Dries Van Noten has a knack for knowing when to change it up and from the last season's richness in texture and signature print, he wiped the slate clean and decided to go for a different approach. The simplicity came across in the opening passage of looks where 17th century etchings of landscapes were printed across shift dresses, shorts and shirts where the subject of the print did all the talking and where it was predominantly monochrome until flashes of fuchsia and teal came through.
Then slowly, Van Noten started to clash the etchings with digital photographs of the sea, flowers, using them as colour blocks to perhaps give a nod to the Tumblr-ing action of our times where a cornucopia of images find a home in one space. What was very mid-20th century though were the shapes which as the show progressed were certainly Cristobal Balenciaga inspired as a single ruffle adorned the front of trousers and skirts came with a flamenco-esque trail. Dries Van Noten also openly collaborated with photographer James Reeve, who he came across at the fashion and photography festival in Hyères. Reeve specialises in night time photography and his scenes of twinkling cityscapes and buildings reminded you of views from a plane, adding to the excitement when Reeve's work graced skirts, dresses, and tops.

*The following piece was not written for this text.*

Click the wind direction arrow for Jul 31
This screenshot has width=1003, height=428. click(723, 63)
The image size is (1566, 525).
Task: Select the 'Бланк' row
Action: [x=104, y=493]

Coloured crystals applied to a dress coat mirrored the lights of Reeve's photographs. It wasn't as straightforward as a clash between 21st century photography and mid-20h-century couture though. Ultimately Van Noten turned out a collection with subtle nods to those Balenciaga curves along with a heap of wearable separates. The last look perhaps best summed up Van Noten's couture nuanced vibe for the season - a dramatic fish tail skirt printed with Reeve's photograph combined with a crisp white swing-shaped biker jacket - utterly modern with an echo of the past.
Dazed Digital: This was a very different approach for you, using photographs?
Dries Van Noten: I want to surprise myself every season. Last season we did just an array of prints that this season we wanted to do something different.
We wanted to use motifs that aren't meant for being printed on textiles, so we took a lot of 17th century botanical etchings. and also 21st century photographs and combine them in unexpected ways and used them as colour blocks.
DD: Do you mind going out of your comfort zone?
Dries Van Noten: I like to leave my comfort zone. I really have to shock myself. It's unusual for me to do a lot of black and white, and try to keep it not too colourful. That's what nice and that's what I like a bout it.
DD: Can you tell us a little about the shapes?
Dries Van Noten: The shapes in a very subtle way were inspired by 1950s couture but more specifically Spanish couture as opposed to French, so we had a lot of ruffles here and there to make it a little playful
DD: There was still an element of sportiness though in the shapes?
Dries Van Noten: The casualness is something that we always have because at the end of the day, the clothes are made for today, not for women of the 1950s or 60s.